§ **SELECTED EXCERPT**:
◆ ◆ ◆
Learning Perl

Learning PerlSearch this book
Previous: 7.2 Simple Uses of Regular ExpressionsChapter 7
Regular Expressions
Next: 7.4 More on the Matching Operator
 

7.3 Patterns

A regular expression is a pattern. Some parts of the pattern match single characters in the string of a particular type. Other parts of the pattern match multiple characters. First, we'll visit the single-character patterns and then the multiple-character patterns.

7.3.1 Single-Character Patterns

The simplest and most common pattern-matching character in regular expressions is a single character that matches itself. In other words, putting a letter a in a regular expression requires a corresponding letter a in the string.

The next most common pattern matching character is the dot ".". This matches any single character except newline (\n). For example, the pattern /a./ matches any two-letter sequence that starts with a and is not "a\n".
◆ ◆ ◆
§ **WRITTEN REQUEST 1**:
List every decimal-numbered section title in the Perl regular-expression excerpt, each with its number.
§ **WRITTEN REQUEST 2**:
Carry on the Perl regular-expression excerpt from its final sentence, keeping its explanatory tone.
The material that follows is not needed for any of the work here.

Pointing records for text and elements
◆ ◆ ◆
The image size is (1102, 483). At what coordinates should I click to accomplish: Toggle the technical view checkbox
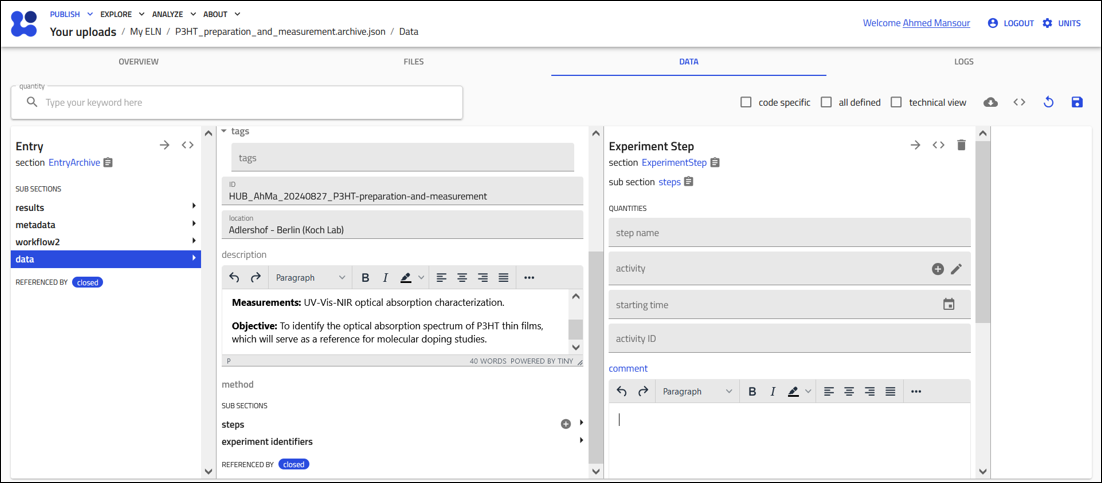[896, 102]
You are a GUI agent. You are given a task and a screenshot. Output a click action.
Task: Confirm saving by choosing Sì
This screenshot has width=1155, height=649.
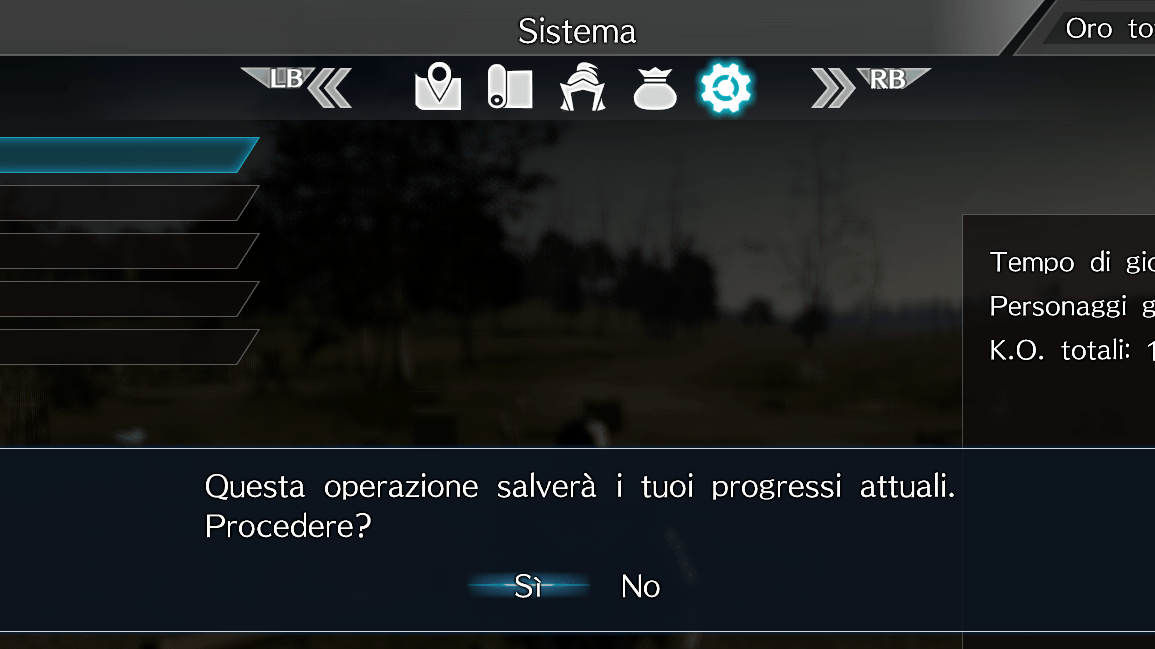tap(528, 586)
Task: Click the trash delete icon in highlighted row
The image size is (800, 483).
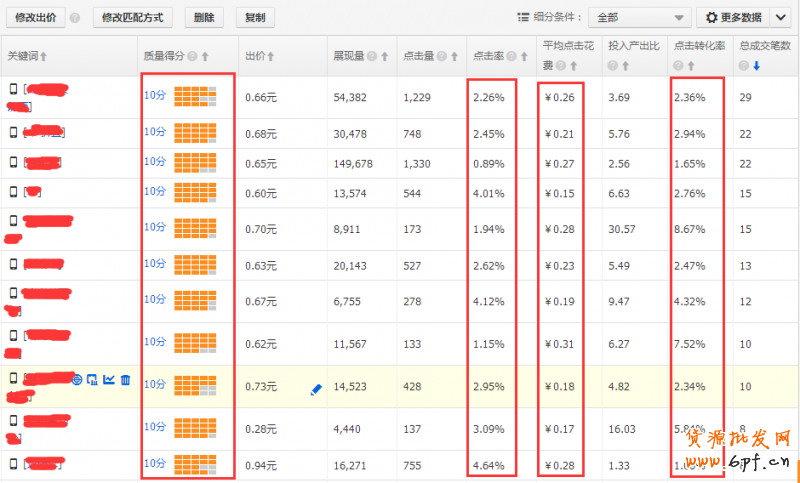Action: [x=125, y=379]
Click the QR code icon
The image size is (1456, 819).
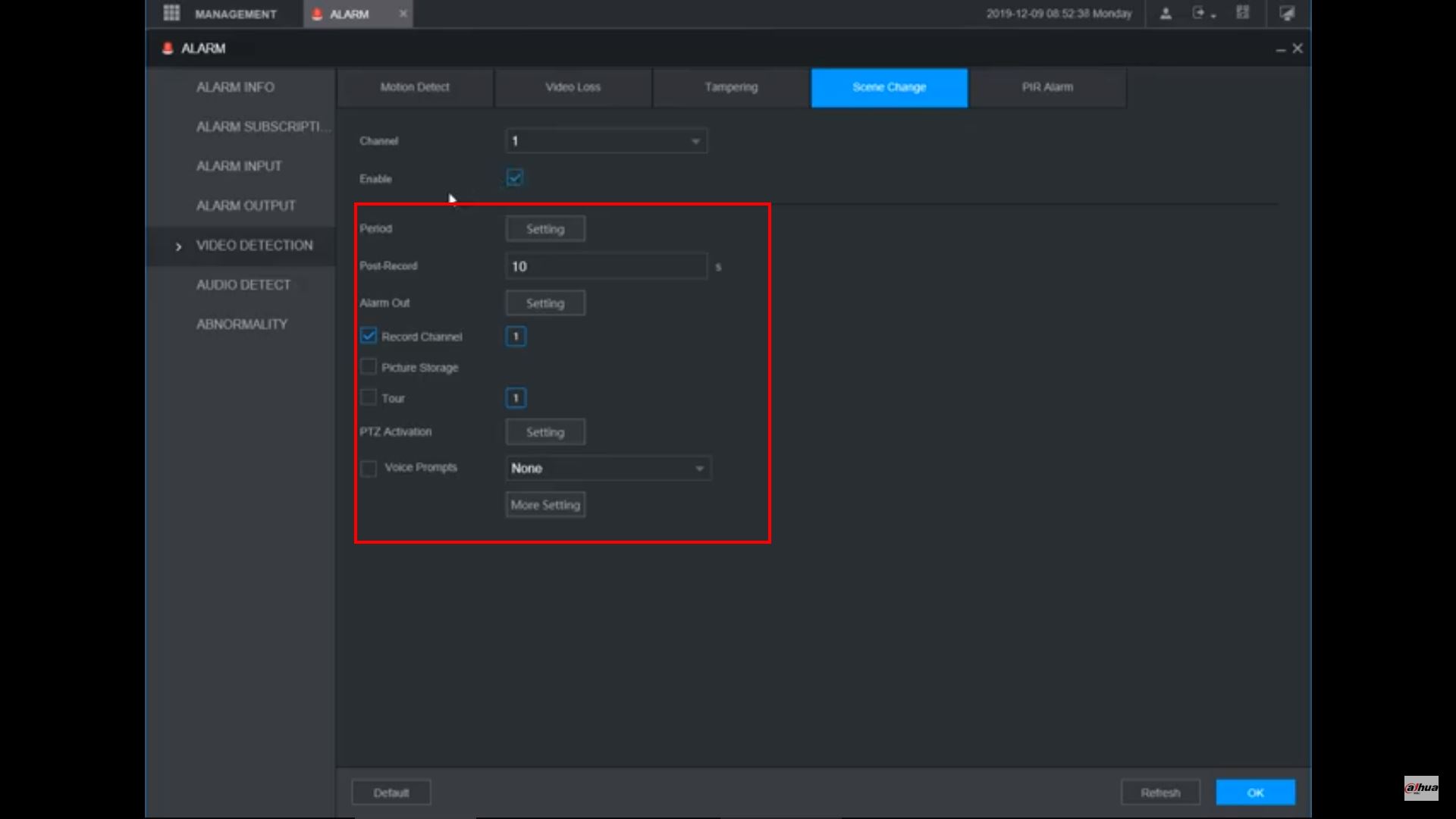pyautogui.click(x=1242, y=13)
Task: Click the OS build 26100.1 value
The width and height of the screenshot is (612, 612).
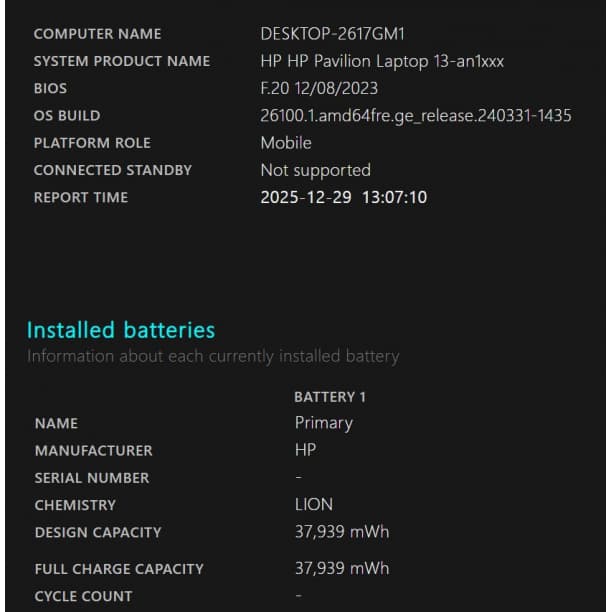Action: (415, 116)
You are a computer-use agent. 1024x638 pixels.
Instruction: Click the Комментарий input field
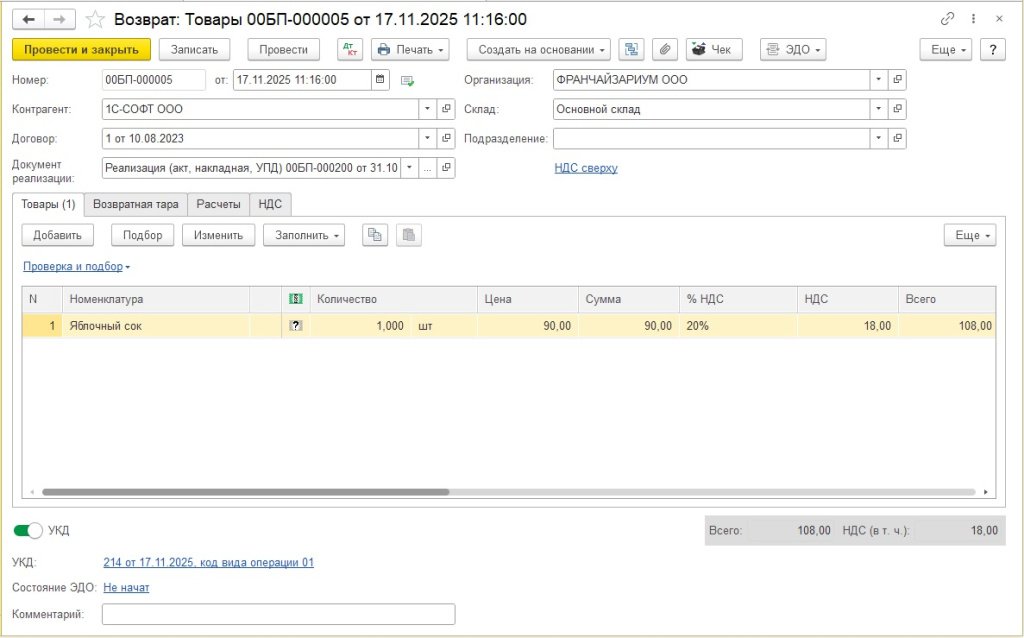click(x=278, y=614)
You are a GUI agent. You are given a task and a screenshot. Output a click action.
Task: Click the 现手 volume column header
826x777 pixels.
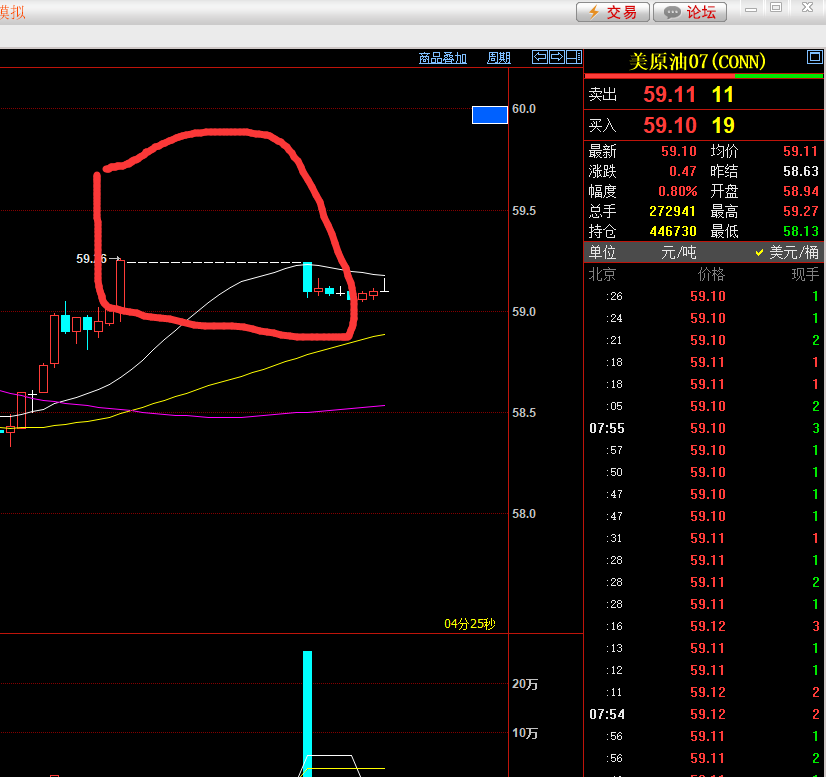pos(805,275)
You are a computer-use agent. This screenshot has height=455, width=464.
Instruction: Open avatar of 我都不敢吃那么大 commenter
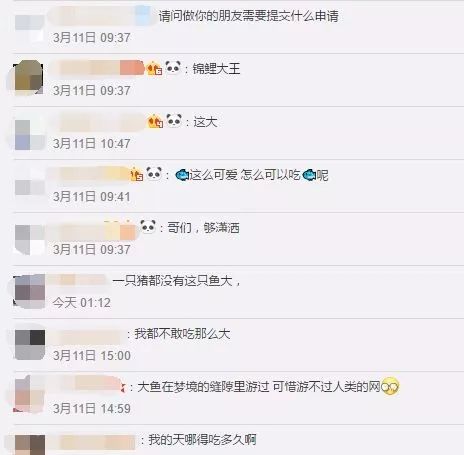click(x=30, y=344)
◆ ◆ ◆
§ **TASK RESULT 1**:
7.2 Simple Uses of Regular Expressions
7.3 Patterns
7.3.1 Single-Character Patterns
7.4 More on the Matching Operator

§ **TASK RESULT 2**:
A pattern-matching character class is represented by a pair of open and close square brackets and a list of characters between the brackets. One and only one of these characters must be present at the corresponding part of the string for the pattern to match. For example,

/[abcde]/

matches a string containing any one of the first five letters of the lowercase alphabet, while

/[aeiouAEIOU]/

matches any of the five vowels in either lower- or uppercase. If you want to put a right bracket (]) in the list, put a backslash in front of it, or put it as the first character within the list. Ranges of characters (like a through z) can be abbreviated by showing the end points of the range separated by a dash (-); to get a literal dash in the list, precede the dash with a backslash or place it at the end. Here are some other examples:

[0123456789]    # match any single digit
[0-9]           # same thing
[0-9\-]         # match 0-9, or minus
[a-z0-9]        # match any single lowercase letter or digit
[a-zA-Z0-9_]    # match any single letter, digit, or underscore

There's also a negated character class, which is the same as a character class, but has a leading up-arrow (or caret: ^) immediately after the left bracket. This character class matches any single character that is not in the list. For example:

[^0-9]        # match any single non-digit
[^aeiouAEIOU] # match any single non-vowel
[^\^]         # match single character except an up-arrow

For your convenience, some common character classes are predefined, as described in Table 7.1.


Table 7.1: Predefined Character Class Abbreviations

Construct

Equivalent Class

Negated Construct

Equivalent Negated Class

\d (a digit)

[0-9]

\D (digits, not!)

[^0-9]

\w (word char)

[a-zA-Z0-9_]

\W (words, not!)

[^a-zA-Z0-9_]

\s (space char)

[ \r\t\n\f]

\S (space, not!)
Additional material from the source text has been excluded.